◆ **Records shown**:
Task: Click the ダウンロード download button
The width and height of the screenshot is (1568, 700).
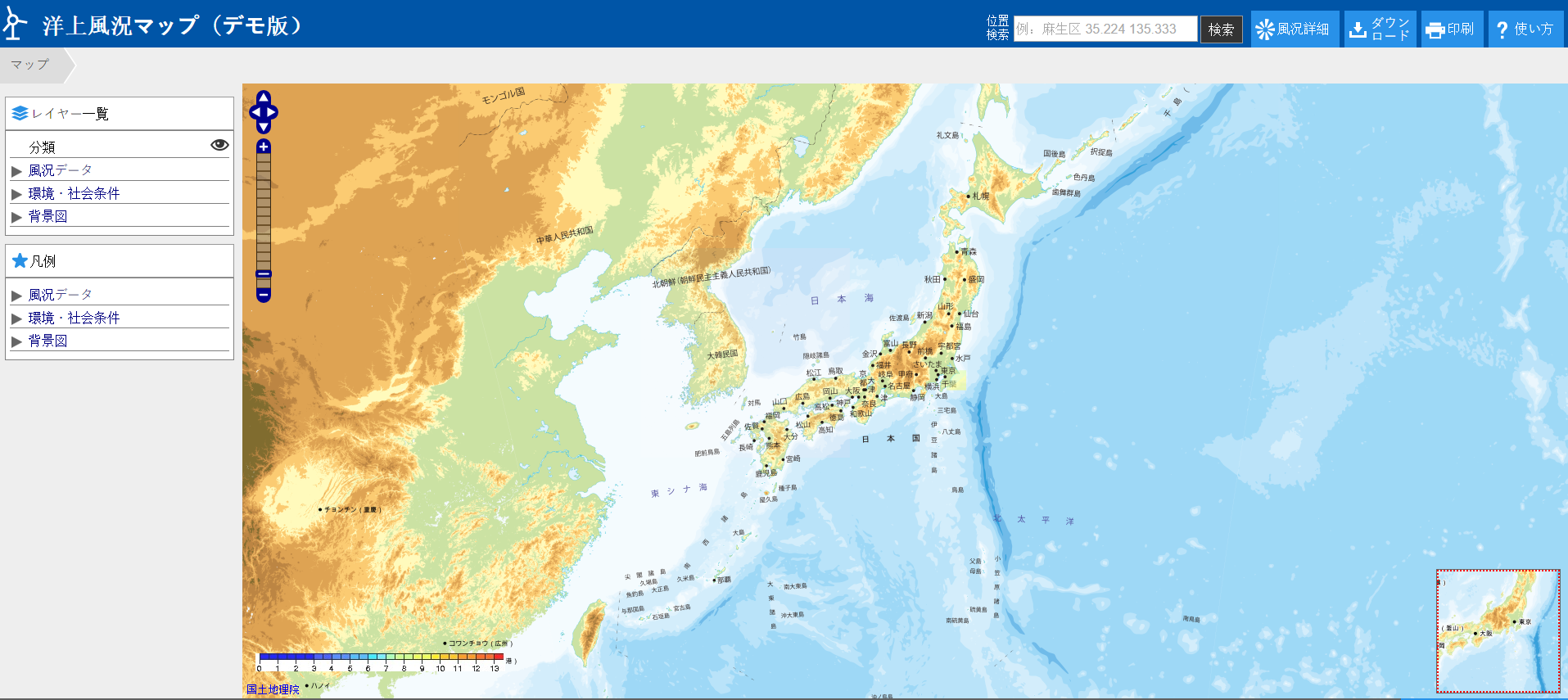Action: (x=1380, y=29)
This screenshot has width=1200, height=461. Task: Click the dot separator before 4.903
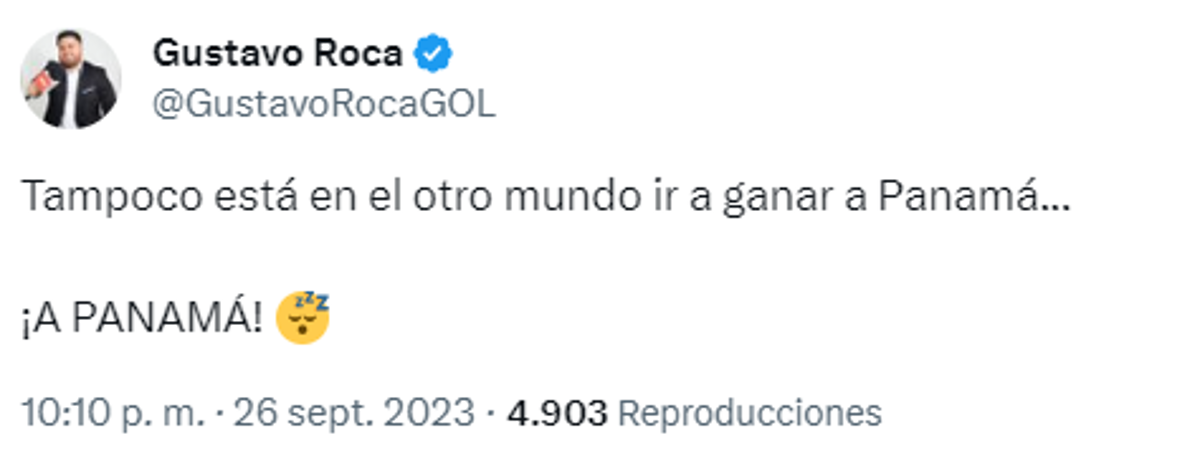(x=492, y=412)
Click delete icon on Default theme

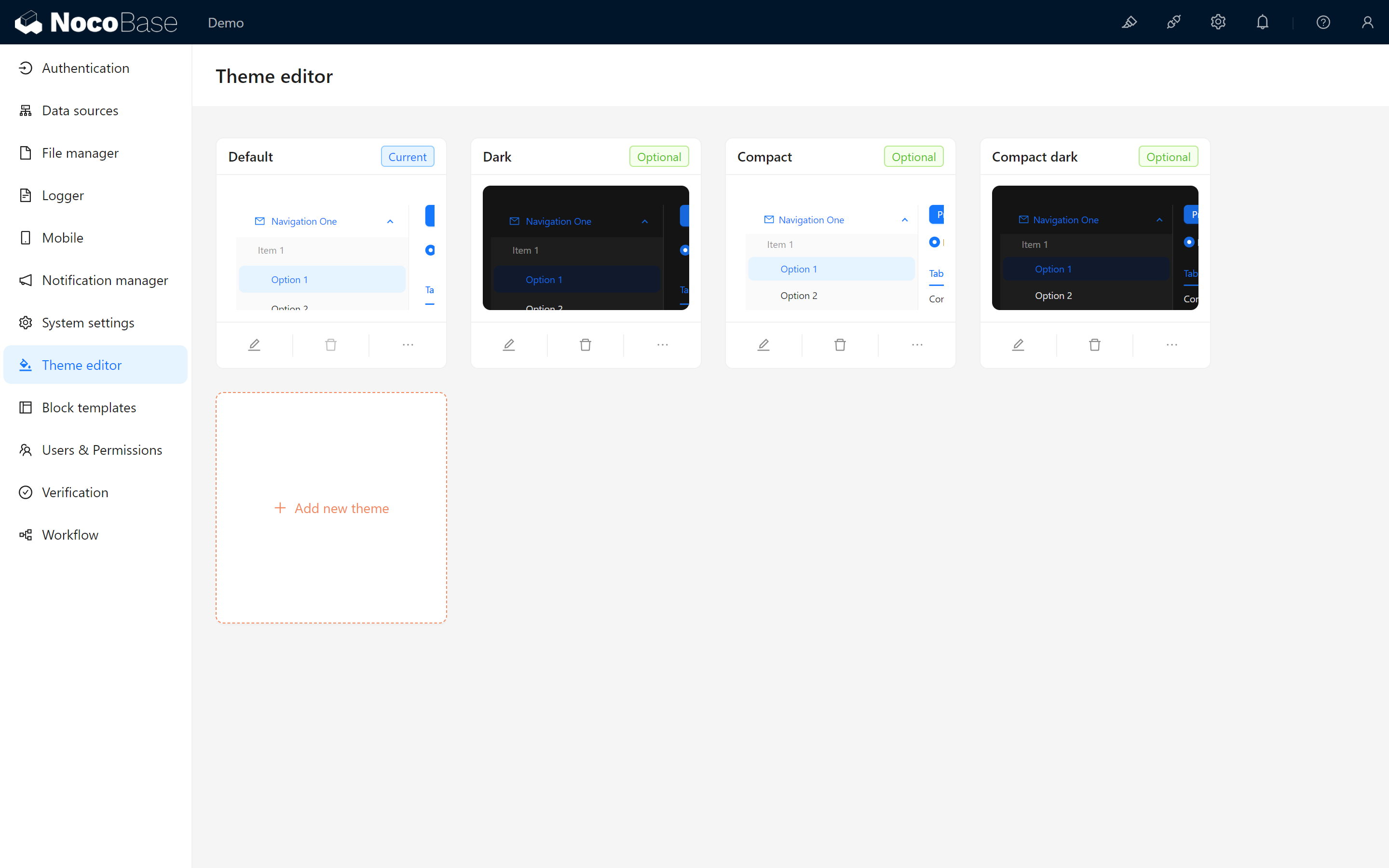click(331, 344)
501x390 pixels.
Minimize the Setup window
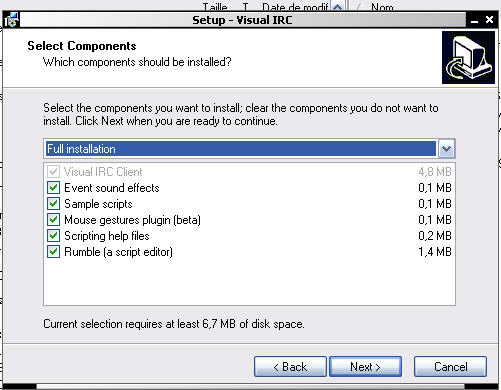(475, 21)
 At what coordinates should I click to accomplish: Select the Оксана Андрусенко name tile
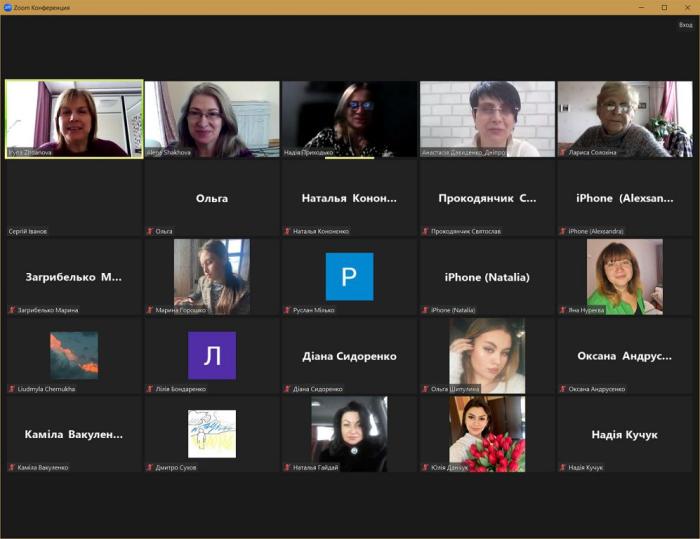(x=625, y=356)
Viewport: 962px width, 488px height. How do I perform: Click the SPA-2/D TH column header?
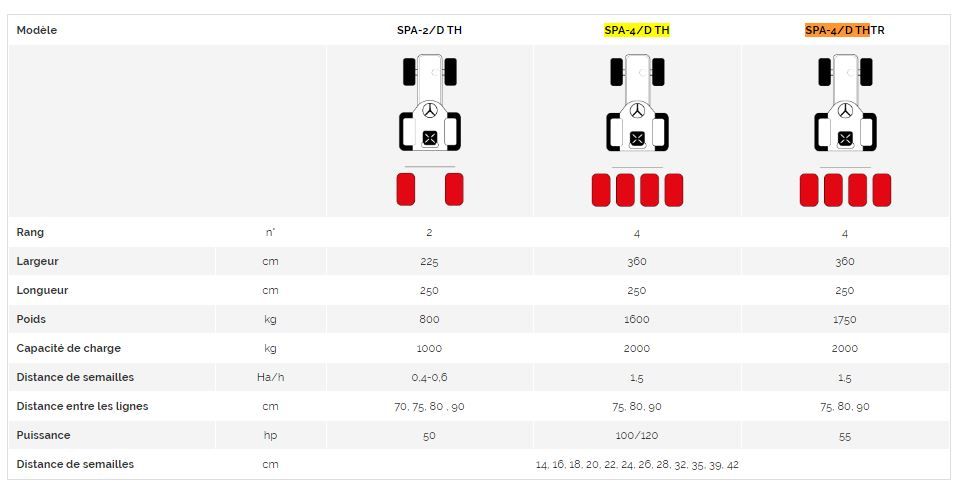(x=429, y=30)
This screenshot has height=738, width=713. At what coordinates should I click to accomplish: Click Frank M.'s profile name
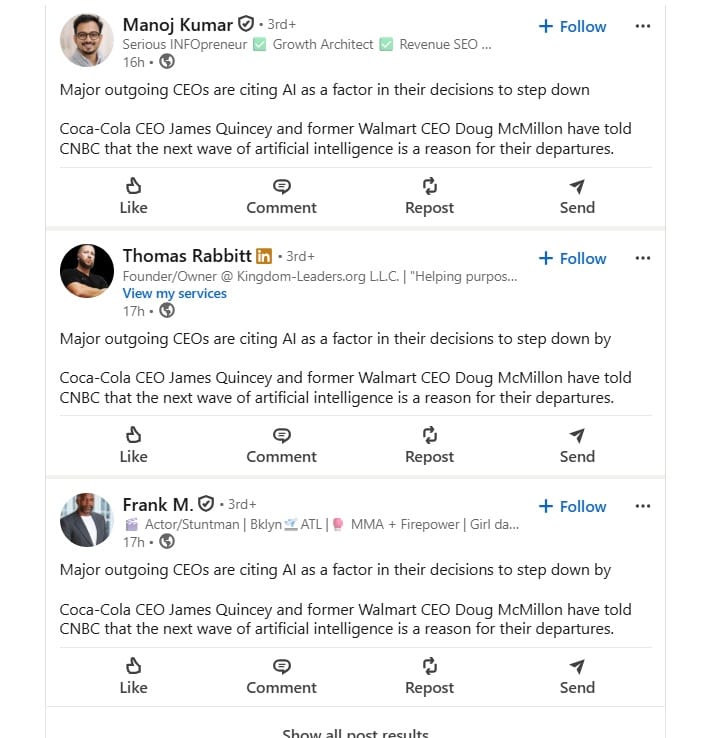(157, 504)
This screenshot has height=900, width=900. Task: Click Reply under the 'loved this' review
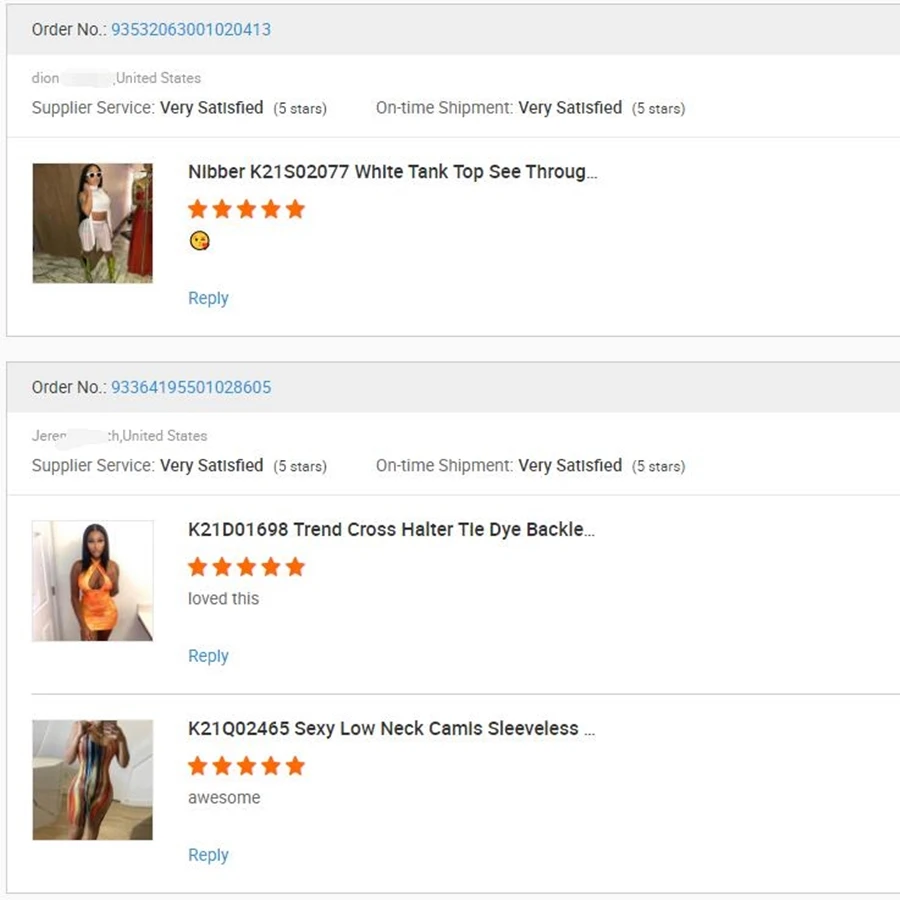(x=208, y=656)
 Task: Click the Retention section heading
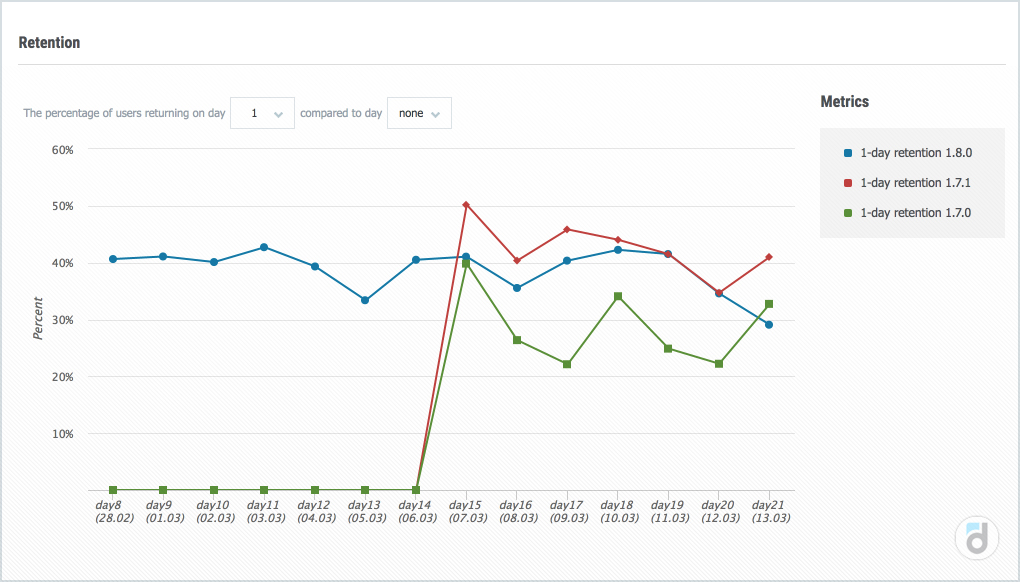(x=49, y=43)
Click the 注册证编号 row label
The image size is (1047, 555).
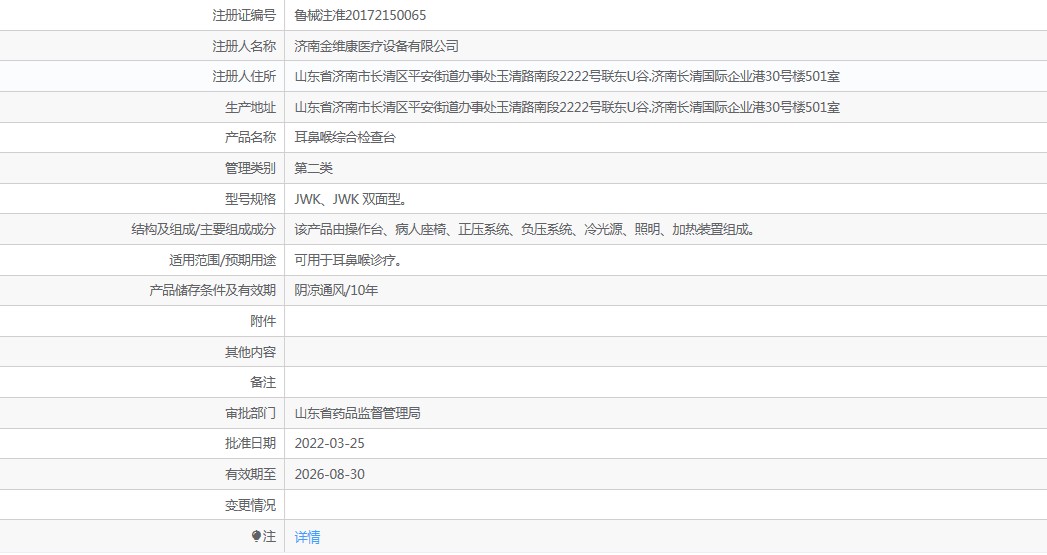(x=244, y=15)
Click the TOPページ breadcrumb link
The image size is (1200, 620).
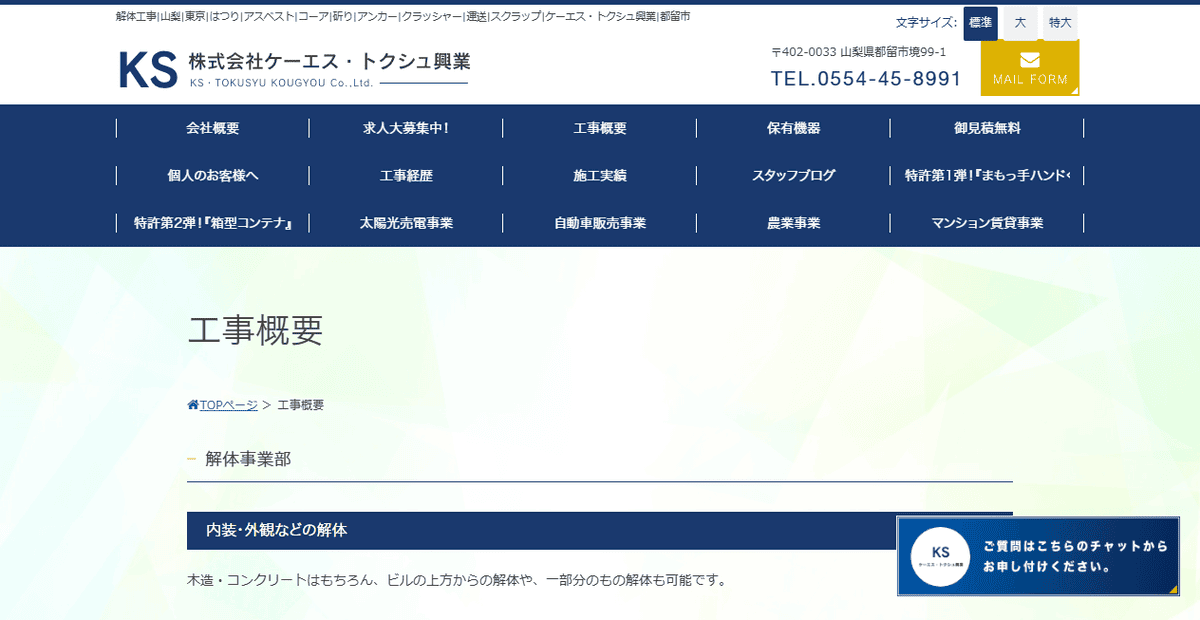[x=227, y=404]
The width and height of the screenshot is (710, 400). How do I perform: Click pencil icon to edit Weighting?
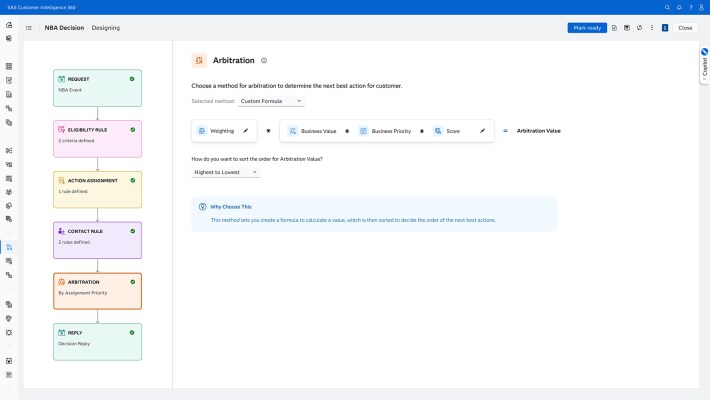pyautogui.click(x=246, y=131)
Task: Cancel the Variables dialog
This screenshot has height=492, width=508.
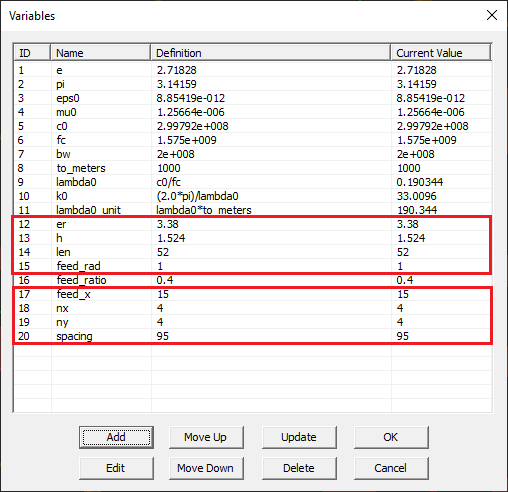Action: tap(391, 468)
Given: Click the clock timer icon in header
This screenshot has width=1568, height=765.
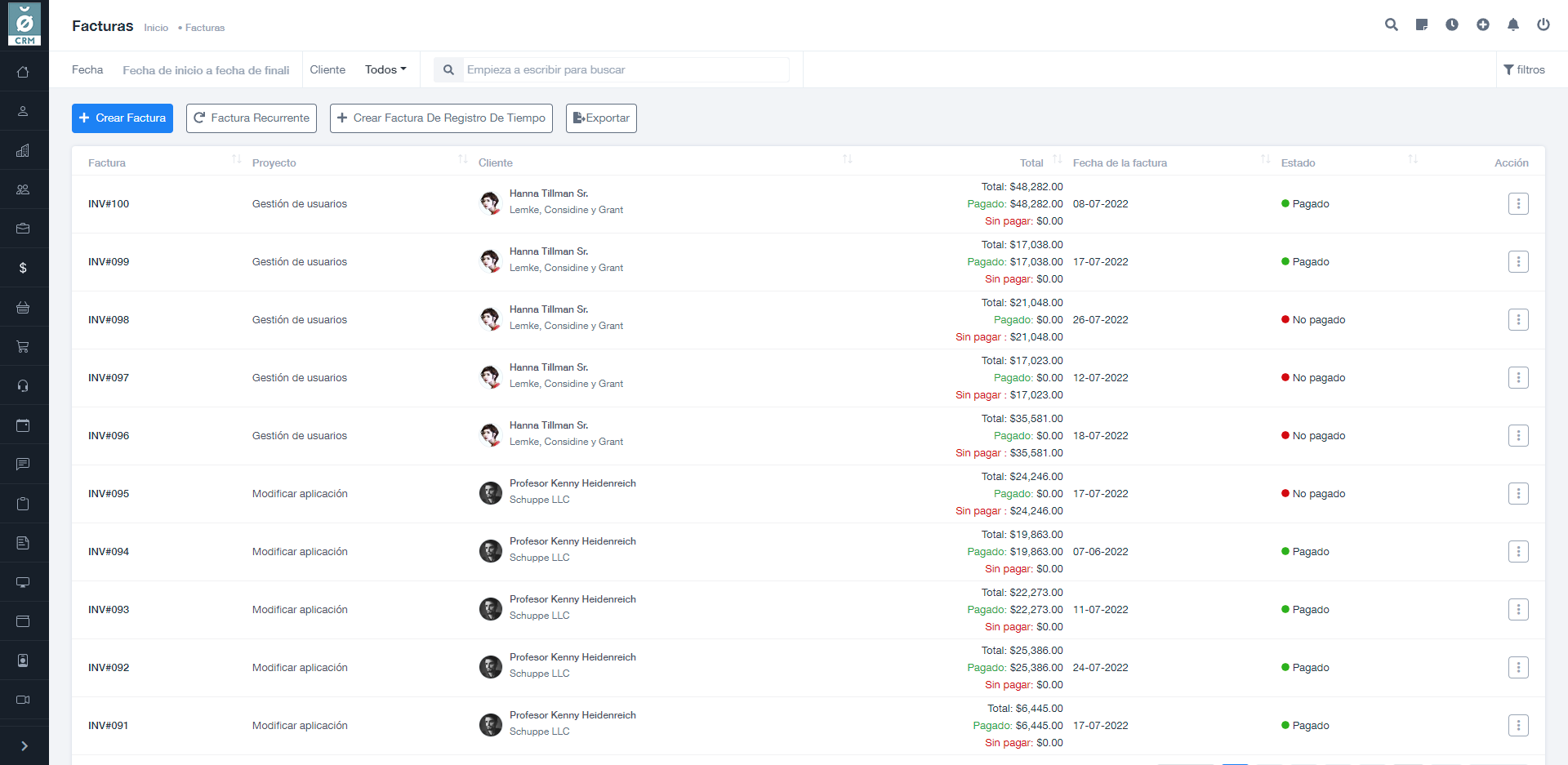Looking at the screenshot, I should coord(1452,24).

◆ **Instructions to follow**: Your answer is an exact copy of the records above, stripped of pictures.

◆ **Solved exercise**:
Task: Click the ダウンロード download button
The width and height of the screenshot is (1568, 700).
Action: (x=1380, y=29)
This screenshot has width=1200, height=461. Task: Click the dot separator before 4.903
(x=492, y=412)
Click delete icon on Default theme

click(331, 344)
501x390 pixels.
Minimize the Setup window
(475, 21)
 At what coordinates should I click to accomplish: Select the Оксана Андрусенко name tile
(x=625, y=356)
Viewport: 962px width, 488px height. How do I perform: Click the SPA-2/D TH column header?
(x=429, y=30)
This screenshot has height=738, width=713. At what coordinates should I click to accomplish: Click Frank M.'s profile name
(157, 504)
This screenshot has height=900, width=900. Task: Click Reply under the 'loved this' review
(x=208, y=656)
 Task: Click the Retention section heading
(x=49, y=43)
Click the 注册证编号 row label
The image size is (1047, 555).
(x=244, y=15)
Click the TOPページ breadcrumb link
The image size is (1200, 620).
[x=227, y=404]
The width and height of the screenshot is (710, 400). How do I perform: Click pencil icon to edit Weighting?
pyautogui.click(x=246, y=131)
Task: Cancel the Variables dialog
This screenshot has height=492, width=508.
Action: tap(391, 468)
Given: Click the clock timer icon in header
This screenshot has width=1568, height=765.
Looking at the screenshot, I should coord(1452,24).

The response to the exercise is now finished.